Joint statement on pay from the chairs of BMA's NI junior doctor, SAS and consultant committees

by BMA Northern Ireland press office

Press release from BMA Northern Ireland

Location: Northern Ireland
Published: Friday 16 February 2024

Commenting after this week’s meeting with Department of Health officials on doctors’ pay, the chairs of BMA’s Northern Ireland junior doctors committee, Dr Fiona Griffin, Northern Ireland SAS* committee, Dr Leanne Davison, and Northern Ireland consultants committee, Dr David Farren, said:

"There is undeniable discontent among doctors working in Northern Ireland around pay.

"Years of pay erosion and a lack of meaningful progress on pension reform has coincided with escalating workloads and burnout levels. It is at the centre of a workforce crisis in the profession as many of us are choosing to either leave the health service entirely through early retirement or work elsewhere for better pay and conditions.

"Such is the extent of discontent that junior doctors are currently balloting for strike action, while consultant and SAS doctors (specialist, staff grade, associate specialist and specialty doctors) are also moving in that direction.

"We have raised this issue for years with our political institutions and the Department of Health with little progress, if at all. With the return of devolution and a written invite from the Minister to "engage" with his departmental officials on pay, we had a renewed sense of hope that meaningful progress would begin on addressing this. After an initial meeting with these officials yesterday, we have been left disappointed.

"We were told that the minimum DDRB-recommended, below-inflation pay uplift of 6% for 2023/24 will be the only pay uplift for doctors and that this will not be awarded until the end of April. We were also informed that, despite health and pay being a devolved matter, any negotiations on further pay uplifts would only happen after ongoing Westminster pay negotiations with doctors in England had concluded.

"This was all presented as a fait accompli with no room for the engagement promised in the Minister’s original meeting invite letter. It has left us extremely disappointed and disheartened, and further adds to the sense that the role doctors play in the health service is simply not valued.
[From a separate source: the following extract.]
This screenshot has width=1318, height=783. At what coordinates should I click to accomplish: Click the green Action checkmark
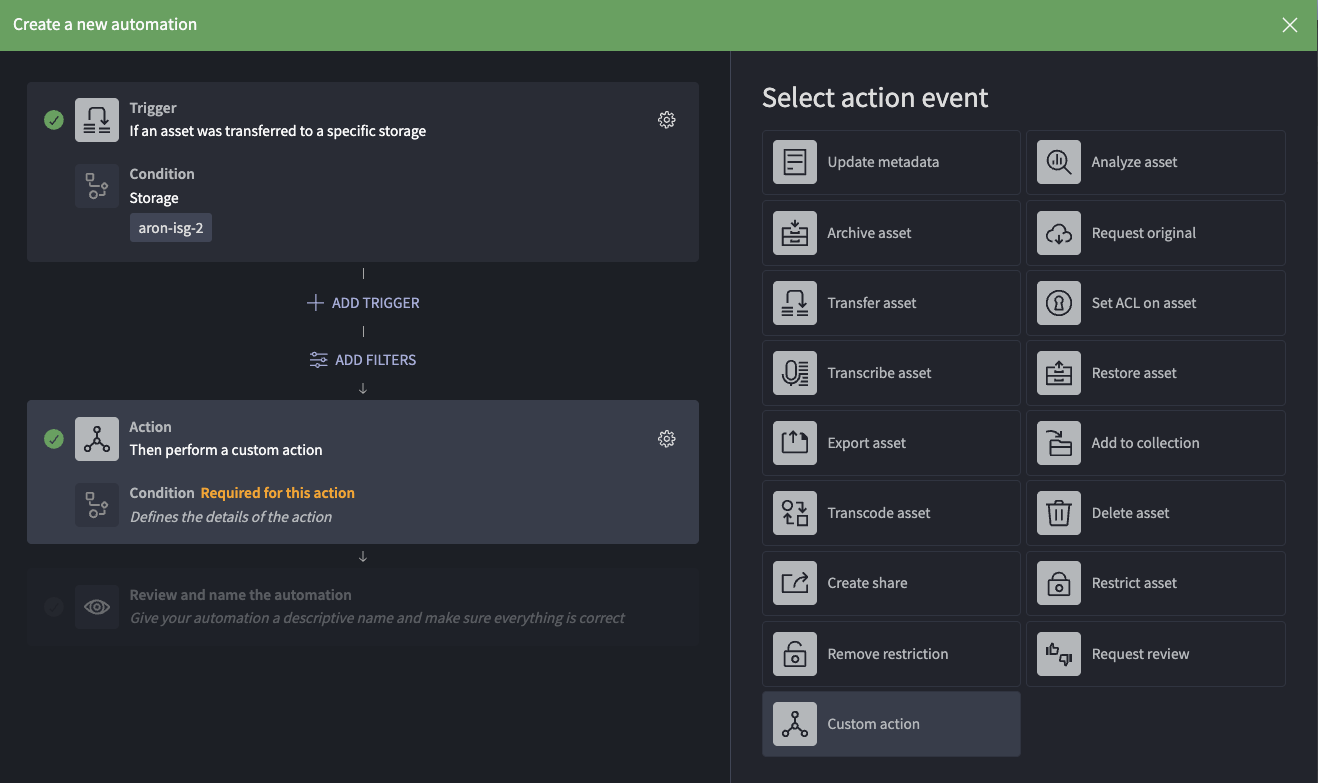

"Yesterday’s announcement of £685 million for public sector pay may be seen as a constructive to some. However, it will not quell the levels of discontent among our members, which is palpable and growing by the day.

"Only an above inflation pay award and a commitment to work towards full pay restoration will solve the medical workforce crisis we have in Northern Ireland. We urge the Department of Health to meaningfully engage with us to achieve this as the health service depends on it.”

Notes to editors

*specialist, staff grade, associate specialist and specialty doctors.